**The problem**. Copies of all lines that contain "This" are needed; take them from the data below.

**Available records**.

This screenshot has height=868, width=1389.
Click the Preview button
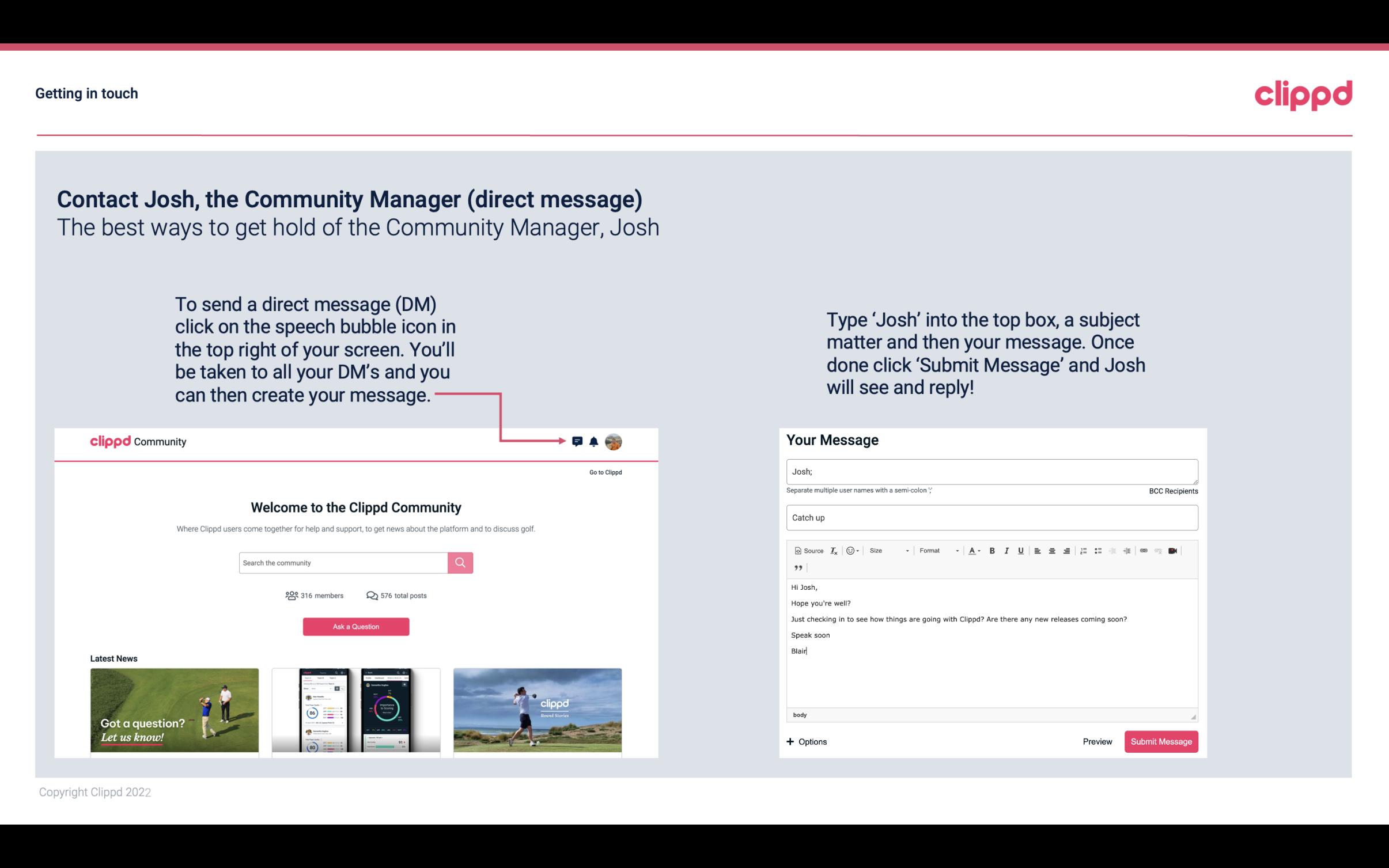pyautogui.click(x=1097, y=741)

==

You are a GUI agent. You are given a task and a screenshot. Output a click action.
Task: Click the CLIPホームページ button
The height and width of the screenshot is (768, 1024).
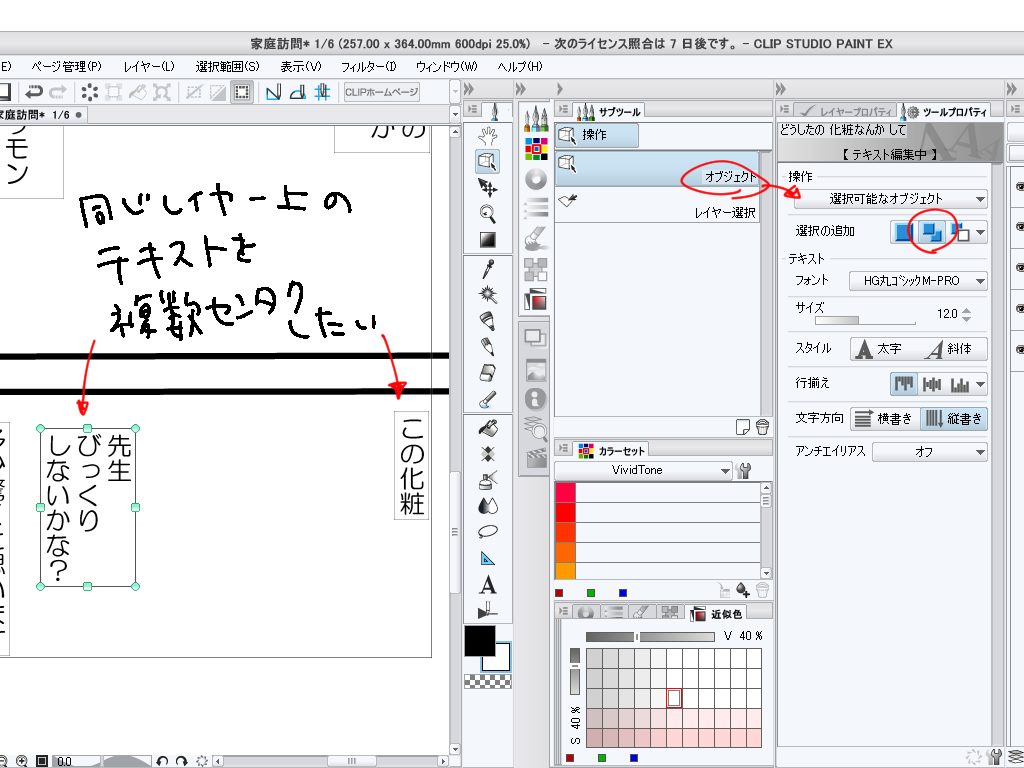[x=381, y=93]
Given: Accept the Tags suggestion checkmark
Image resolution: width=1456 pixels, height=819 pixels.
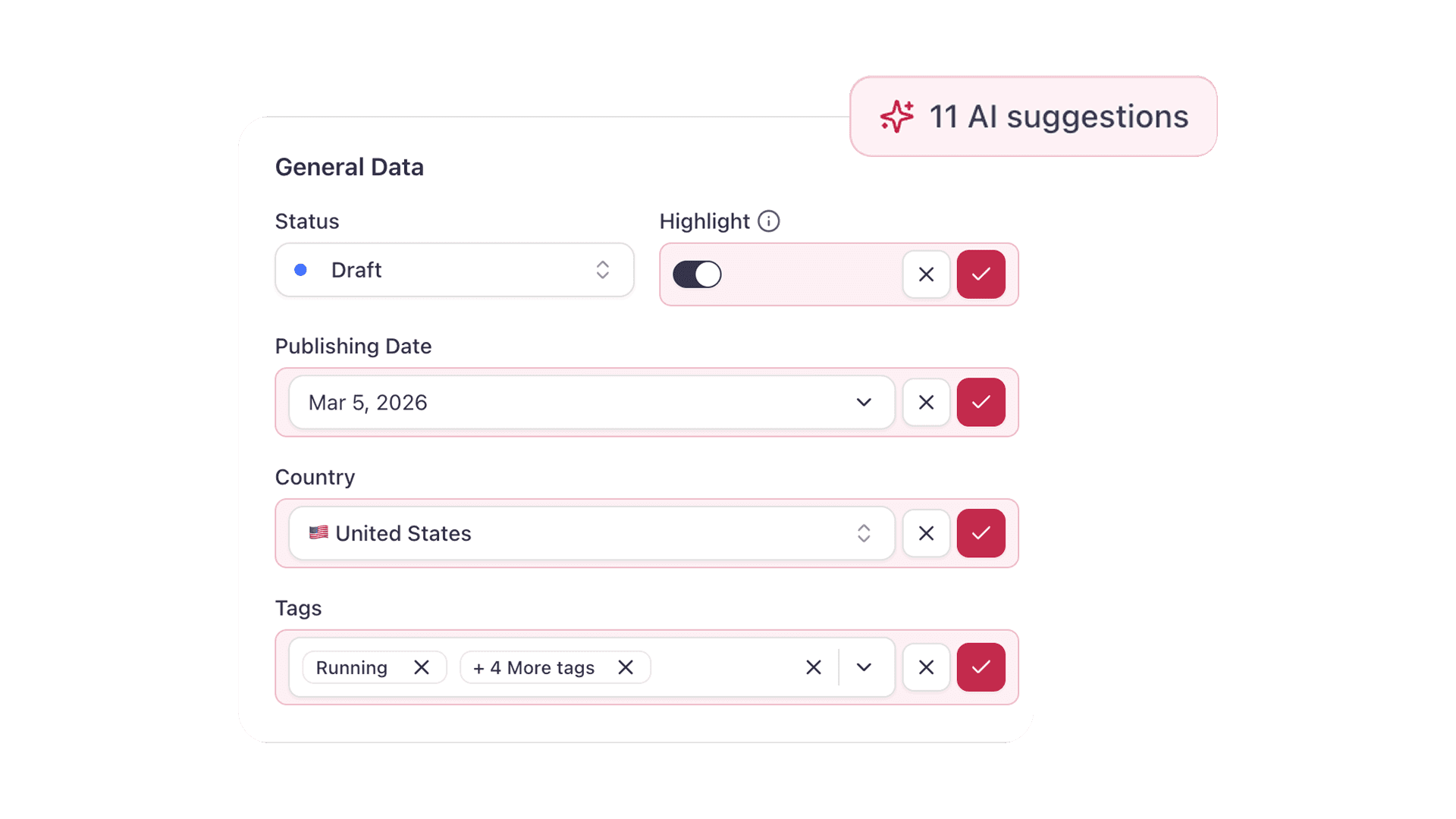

...

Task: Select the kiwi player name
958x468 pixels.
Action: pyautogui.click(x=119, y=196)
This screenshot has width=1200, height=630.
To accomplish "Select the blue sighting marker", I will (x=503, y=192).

**Your solution**.
This screenshot has height=868, width=1389.
This screenshot has width=1200, height=630.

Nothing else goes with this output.